*** Opening DATA SUPPLIED ***

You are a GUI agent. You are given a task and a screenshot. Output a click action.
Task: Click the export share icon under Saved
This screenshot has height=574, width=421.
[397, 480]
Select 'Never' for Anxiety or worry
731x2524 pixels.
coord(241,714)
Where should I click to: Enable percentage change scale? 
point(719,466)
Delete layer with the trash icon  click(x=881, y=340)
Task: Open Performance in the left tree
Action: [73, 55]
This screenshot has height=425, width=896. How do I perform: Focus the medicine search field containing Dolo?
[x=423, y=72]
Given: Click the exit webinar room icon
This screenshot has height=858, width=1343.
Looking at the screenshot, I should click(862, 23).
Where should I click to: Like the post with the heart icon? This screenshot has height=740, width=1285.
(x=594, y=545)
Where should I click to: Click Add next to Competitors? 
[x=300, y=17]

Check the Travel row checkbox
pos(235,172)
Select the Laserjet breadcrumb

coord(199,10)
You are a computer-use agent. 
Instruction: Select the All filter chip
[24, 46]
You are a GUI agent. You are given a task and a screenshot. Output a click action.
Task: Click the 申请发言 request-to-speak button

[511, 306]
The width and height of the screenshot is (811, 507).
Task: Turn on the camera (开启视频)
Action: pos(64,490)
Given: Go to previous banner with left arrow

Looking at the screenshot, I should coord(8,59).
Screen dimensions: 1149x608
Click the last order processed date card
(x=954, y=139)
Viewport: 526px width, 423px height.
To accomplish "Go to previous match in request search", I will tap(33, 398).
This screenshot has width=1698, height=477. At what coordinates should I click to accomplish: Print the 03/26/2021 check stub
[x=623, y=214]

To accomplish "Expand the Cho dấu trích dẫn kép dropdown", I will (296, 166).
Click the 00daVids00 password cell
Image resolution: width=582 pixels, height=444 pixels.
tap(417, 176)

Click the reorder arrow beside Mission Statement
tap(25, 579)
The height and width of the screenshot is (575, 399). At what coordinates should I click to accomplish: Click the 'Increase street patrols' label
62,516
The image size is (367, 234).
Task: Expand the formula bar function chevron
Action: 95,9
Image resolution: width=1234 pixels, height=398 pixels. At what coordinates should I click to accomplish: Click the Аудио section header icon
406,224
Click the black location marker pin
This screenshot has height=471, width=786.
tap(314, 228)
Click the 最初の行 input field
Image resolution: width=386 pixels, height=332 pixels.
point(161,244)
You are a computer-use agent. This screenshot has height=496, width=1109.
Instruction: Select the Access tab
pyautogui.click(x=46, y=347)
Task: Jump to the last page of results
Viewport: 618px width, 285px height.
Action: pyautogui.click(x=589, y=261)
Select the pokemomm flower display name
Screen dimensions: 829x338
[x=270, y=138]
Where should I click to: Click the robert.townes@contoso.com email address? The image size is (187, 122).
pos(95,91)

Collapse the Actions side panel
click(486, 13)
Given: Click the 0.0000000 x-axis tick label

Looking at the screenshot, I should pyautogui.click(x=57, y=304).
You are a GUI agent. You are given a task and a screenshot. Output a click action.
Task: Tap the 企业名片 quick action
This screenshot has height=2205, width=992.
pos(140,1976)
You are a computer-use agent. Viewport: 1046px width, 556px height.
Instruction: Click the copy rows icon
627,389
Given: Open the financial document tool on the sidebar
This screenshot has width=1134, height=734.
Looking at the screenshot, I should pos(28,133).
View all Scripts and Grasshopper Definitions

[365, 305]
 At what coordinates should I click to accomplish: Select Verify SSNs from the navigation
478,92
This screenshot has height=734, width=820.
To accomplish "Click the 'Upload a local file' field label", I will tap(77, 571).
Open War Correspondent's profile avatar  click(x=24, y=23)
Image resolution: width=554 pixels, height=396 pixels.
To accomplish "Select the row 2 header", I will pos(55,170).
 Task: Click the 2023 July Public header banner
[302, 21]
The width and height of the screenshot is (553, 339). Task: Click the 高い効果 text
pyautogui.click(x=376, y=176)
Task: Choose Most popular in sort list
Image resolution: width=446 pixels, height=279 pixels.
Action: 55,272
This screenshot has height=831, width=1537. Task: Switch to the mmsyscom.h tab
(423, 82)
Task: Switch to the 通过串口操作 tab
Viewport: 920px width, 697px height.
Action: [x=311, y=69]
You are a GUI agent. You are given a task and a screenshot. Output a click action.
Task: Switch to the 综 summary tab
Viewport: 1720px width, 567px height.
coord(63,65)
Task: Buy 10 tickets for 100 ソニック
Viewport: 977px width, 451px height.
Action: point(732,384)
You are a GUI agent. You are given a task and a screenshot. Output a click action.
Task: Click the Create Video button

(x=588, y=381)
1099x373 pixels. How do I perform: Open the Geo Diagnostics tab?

*** Closing DATA SUPPLIED ***

Please copy each line above exactly as written.

You are a GUI agent. You are given a task and a screenshot. Output a click action.
Task: Click the export share icon under Saved
This screenshot has height=574, width=421.
[397, 480]
Select 'Never' for Anxiety or worry
731x2524 pixels.
coord(241,714)
Where should I click to: Enable percentage change scale? 
point(719,466)
Delete layer with the trash icon  click(x=881, y=340)
Task: Open Performance in the left tree
Action: [73, 55]
This screenshot has height=425, width=896. How do I perform: Focus the medicine search field containing Dolo?
[x=423, y=72]
Given: Click the exit webinar room icon
This screenshot has height=858, width=1343.
Looking at the screenshot, I should click(862, 23).
Where should I click to: Like the post with the heart icon? This screenshot has height=740, width=1285.
(x=594, y=545)
Where should I click to: Click Add next to Competitors? 
[x=300, y=17]

Check the Travel row checkbox
pos(235,172)
Select the Laserjet breadcrumb

coord(199,10)
You are a computer-use agent. 
Instruction: Select the All filter chip
[24, 46]
You are a GUI agent. You are given a task and a screenshot. Output a click action.
Task: Click the 申请发言 request-to-speak button

[511, 306]
The width and height of the screenshot is (811, 507).
Task: Turn on the camera (开启视频)
Action: pos(64,490)
Given: Go to previous banner with left arrow

Looking at the screenshot, I should coord(8,59).
Screen dimensions: 1149x608
Click the last order processed date card
(x=954, y=139)
Viewport: 526px width, 423px height.
To accomplish "Go to previous match in request search", I will tap(33, 398).
This screenshot has width=1698, height=477. At what coordinates should I click to accomplish: Print the 03/26/2021 check stub
[x=623, y=214]

To accomplish "Expand the Cho dấu trích dẫn kép dropdown", I will (296, 166).
Click the 00daVids00 password cell
Image resolution: width=582 pixels, height=444 pixels.
tap(417, 176)

Click the reorder arrow beside Mission Statement
tap(25, 579)
The height and width of the screenshot is (575, 399). At what coordinates should I click to accomplish: Click the 'Increase street patrols' label
62,516
The image size is (367, 234).
Task: Expand the formula bar function chevron
Action: 95,9
Image resolution: width=1234 pixels, height=398 pixels. At what coordinates should I click to accomplish: Click the Аудио section header icon
406,224
Click the black location marker pin
This screenshot has height=471, width=786.
tap(314, 228)
Click the 最初の行 input field
Image resolution: width=386 pixels, height=332 pixels.
point(161,244)
You are a computer-use agent. This screenshot has height=496, width=1109.
Instruction: Select the Access tab
pyautogui.click(x=46, y=347)
Task: Jump to the last page of results
Viewport: 618px width, 285px height.
Action: pyautogui.click(x=589, y=261)
Select the pokemomm flower display name
Screen dimensions: 829x338
[x=270, y=138]
Where should I click to: Click the robert.townes@contoso.com email address? The image size is (187, 122).
pos(95,91)

Collapse the Actions side panel
click(486, 13)
Given: Click the 0.0000000 x-axis tick label

Looking at the screenshot, I should pyautogui.click(x=57, y=304).
You are a GUI agent. You are given a task and a screenshot. Output a click action.
Task: Tap the 企业名片 quick action
This screenshot has height=2205, width=992.
pos(140,1976)
You are a computer-use agent. Viewport: 1046px width, 556px height.
Instruction: Click the copy rows icon
627,389
Given: Open the financial document tool on the sidebar
This screenshot has width=1134, height=734.
Looking at the screenshot, I should pos(28,133).
View all Scripts and Grasshopper Definitions

[365, 305]
 At what coordinates should I click to accomplish: Select Verify SSNs from the navigation
478,92
This screenshot has height=734, width=820.
To accomplish "Click the 'Upload a local file' field label", I will tap(77, 571).
Open War Correspondent's profile avatar  click(x=24, y=23)
Image resolution: width=554 pixels, height=396 pixels.
To accomplish "Select the row 2 header", I will pos(55,170).
 Task: Click the 2023 July Public header banner
[302, 21]
The width and height of the screenshot is (553, 339). Task: Click the 高い効果 text
pyautogui.click(x=376, y=176)
Task: Choose Most popular in sort list
Image resolution: width=446 pixels, height=279 pixels.
Action: 55,272
This screenshot has height=831, width=1537. Task: Switch to the mmsyscom.h tab
(423, 82)
Task: Switch to the 通过串口操作 tab
Viewport: 920px width, 697px height.
Action: [x=311, y=69]
You are a GUI agent. You are given a task and a screenshot. Output a click action.
Task: Switch to the 综 summary tab
Viewport: 1720px width, 567px height.
coord(63,65)
Task: Buy 10 tickets for 100 ソニック
Viewport: 977px width, 451px height.
Action: point(732,384)
You are a GUI agent. You are given a task and a screenshot. Output a click action.
Task: Click the Create Video button

(x=588, y=381)
1099x373 pixels. How do I perform: Open the Geo Diagnostics tab?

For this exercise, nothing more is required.